The push has gone federal, too. In March 2026, Senator Bill Cassidy and colleagues on the Senate Health, Education, Labor and Pensions Committee pressed the FDA to use every tool it has against online sellers, including leaning on the domain registrars that keep these sites online.

Why This Should Worry Everyone

It’s tempting to see this as limited to the fight over reproductive rights. That would be a mistake. For people seeking care, the immediate harm is obvious: the internet is often the only place to find accurate, potentially life-saving information, and every letter, lawsuit, and takedown threat makes that information harder to find and riskier to share.

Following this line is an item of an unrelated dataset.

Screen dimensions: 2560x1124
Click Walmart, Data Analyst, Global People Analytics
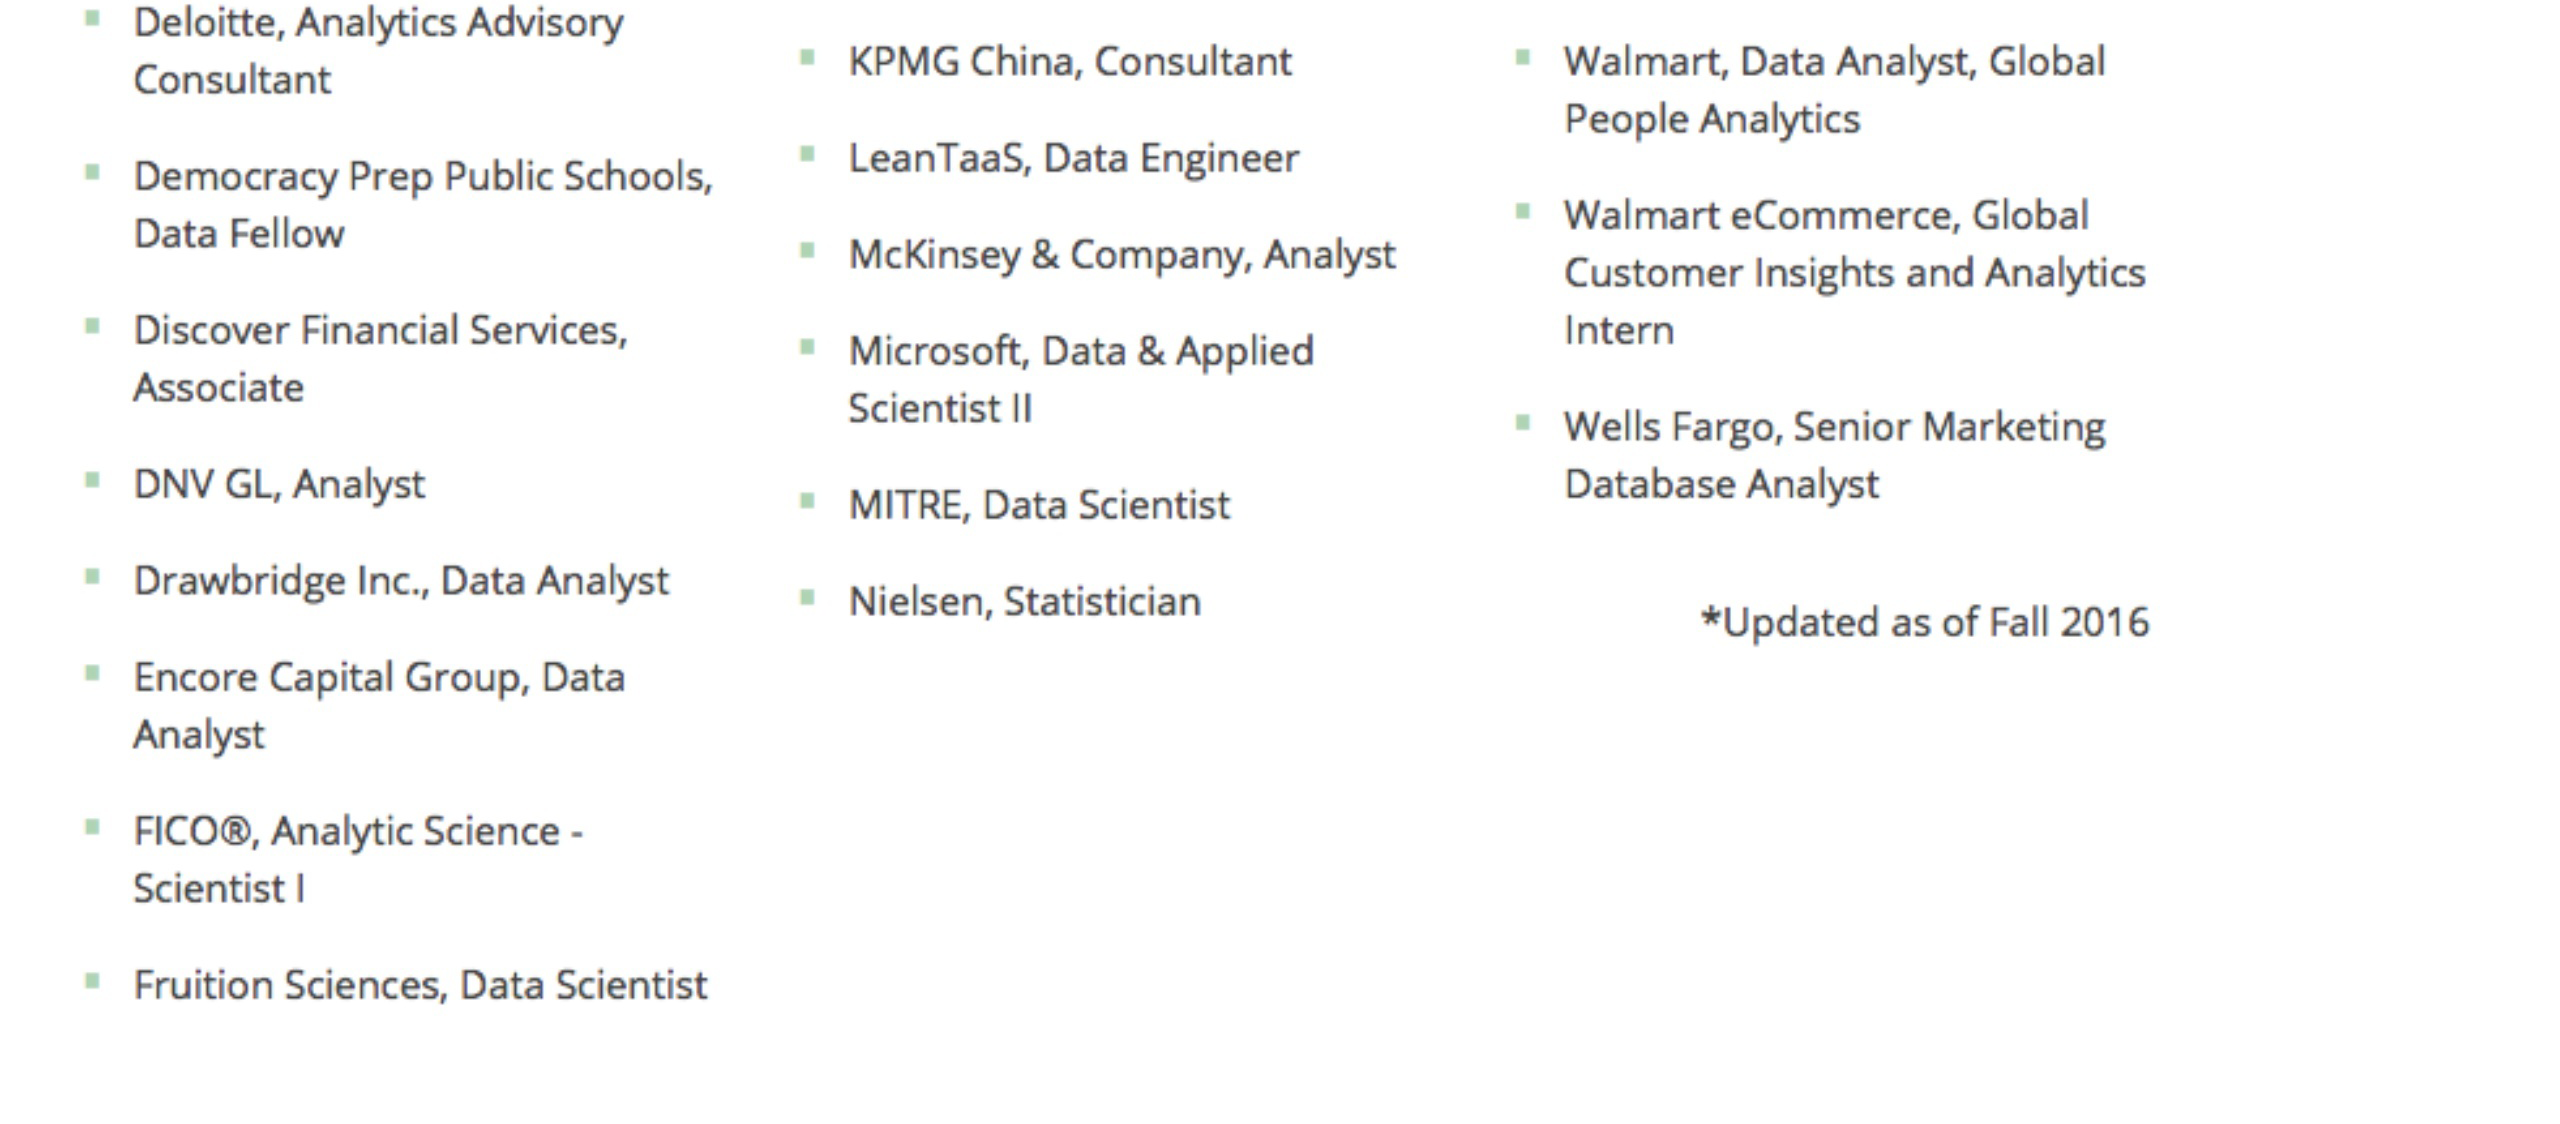tap(1835, 90)
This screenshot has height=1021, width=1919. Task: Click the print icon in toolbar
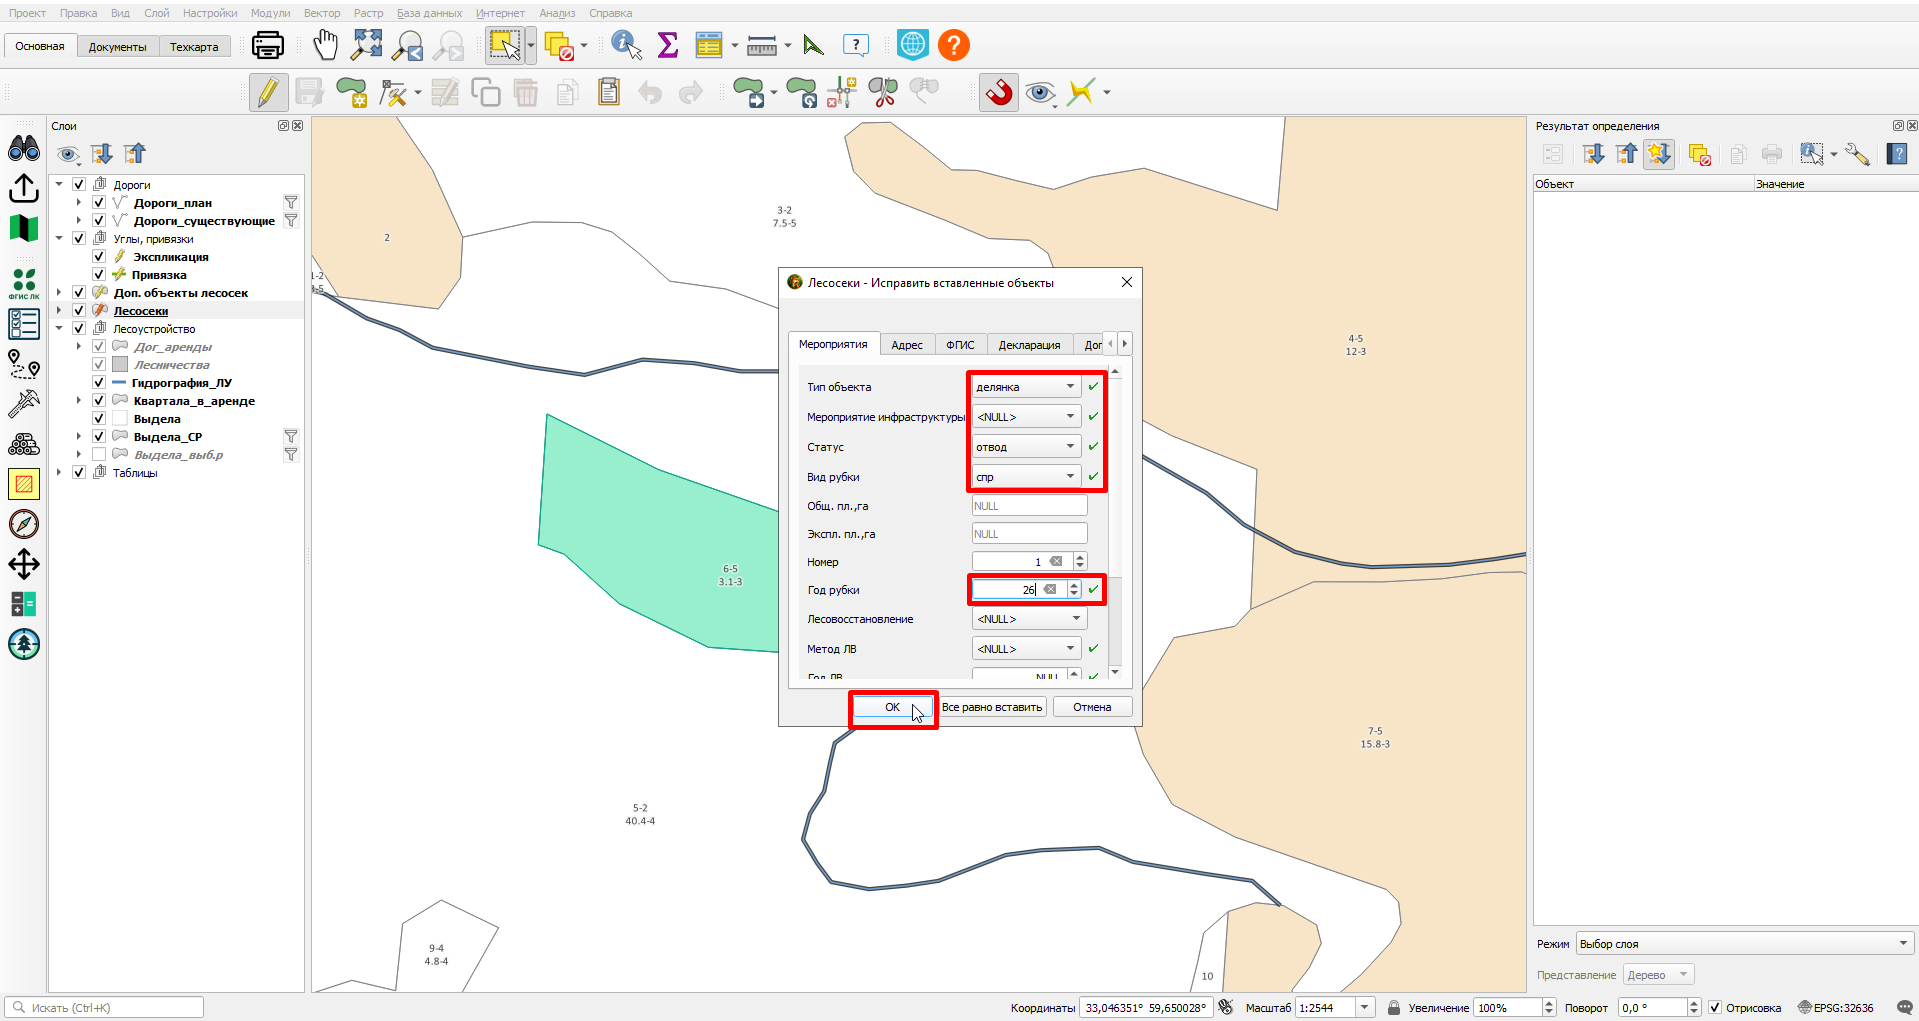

But the damage doesn’t stop there. We’re witnessing a live experiment in how to use consumer-protection laws, criminal statutes, and pressure on intermediaries to suppress a disfavored viewpoint, pull information offline, and make websites disappear. To think these tactics can only be used against abortion speech would be naïve. 

We hope courts and legislatures will continue to protect free speech online. But the continued drumbeat of threatening letters, lawsuits, and investigations is its own kind of harm. Here at EFF, we’ll keep defending the right to share and read information online—about abortion, and about everything else.